_Task directions_
From the line below that contains "Instruction: Disable the Autoformat checkbox" to the line that contains "This screenshot has width=1459, height=812.", repeat every line exactly, both ends included, and nothing else.

_Provided data_

┄┄┄┄┄┄┄┄┄┄

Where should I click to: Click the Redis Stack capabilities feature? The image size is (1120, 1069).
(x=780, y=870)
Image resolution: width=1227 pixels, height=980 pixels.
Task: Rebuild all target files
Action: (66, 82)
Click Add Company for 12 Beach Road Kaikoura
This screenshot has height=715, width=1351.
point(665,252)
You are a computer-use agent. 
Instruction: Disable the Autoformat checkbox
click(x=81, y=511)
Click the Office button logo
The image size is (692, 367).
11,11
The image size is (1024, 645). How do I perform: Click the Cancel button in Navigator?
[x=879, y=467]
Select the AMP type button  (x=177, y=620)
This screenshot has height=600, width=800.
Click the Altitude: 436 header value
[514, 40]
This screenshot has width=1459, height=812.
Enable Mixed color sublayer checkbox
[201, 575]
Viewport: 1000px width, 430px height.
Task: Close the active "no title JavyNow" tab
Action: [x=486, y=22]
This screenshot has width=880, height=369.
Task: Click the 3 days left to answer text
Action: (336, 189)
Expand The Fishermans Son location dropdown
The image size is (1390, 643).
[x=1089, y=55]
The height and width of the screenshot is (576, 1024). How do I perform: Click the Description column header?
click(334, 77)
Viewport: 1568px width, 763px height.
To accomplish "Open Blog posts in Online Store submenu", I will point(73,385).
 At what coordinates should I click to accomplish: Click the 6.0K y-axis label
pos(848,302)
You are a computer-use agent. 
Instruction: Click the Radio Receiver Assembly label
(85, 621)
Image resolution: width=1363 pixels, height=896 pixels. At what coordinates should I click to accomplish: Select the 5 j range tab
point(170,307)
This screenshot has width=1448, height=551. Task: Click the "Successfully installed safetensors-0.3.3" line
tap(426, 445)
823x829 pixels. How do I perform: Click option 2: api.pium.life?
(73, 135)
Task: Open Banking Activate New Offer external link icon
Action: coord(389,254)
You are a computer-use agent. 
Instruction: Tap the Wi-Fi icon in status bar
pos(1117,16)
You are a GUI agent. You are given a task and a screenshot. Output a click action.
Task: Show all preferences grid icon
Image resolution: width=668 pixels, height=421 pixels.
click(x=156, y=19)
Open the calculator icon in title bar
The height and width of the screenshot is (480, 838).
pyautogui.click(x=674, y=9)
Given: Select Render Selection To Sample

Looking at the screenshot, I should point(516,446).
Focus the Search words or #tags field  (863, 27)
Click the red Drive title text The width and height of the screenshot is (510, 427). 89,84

┄┄┄┄┄┄┄┄┄┄

_Response below_
Instruction: Disable the Autoformat checkbox
click(x=81, y=511)
Click the Office button logo
The image size is (692, 367).
11,11
The image size is (1024, 645). How do I perform: Click the Cancel button in Navigator?
[x=879, y=467]
Select the AMP type button  (x=177, y=620)
This screenshot has height=600, width=800.
Click the Altitude: 436 header value
[514, 40]
This screenshot has width=1459, height=812.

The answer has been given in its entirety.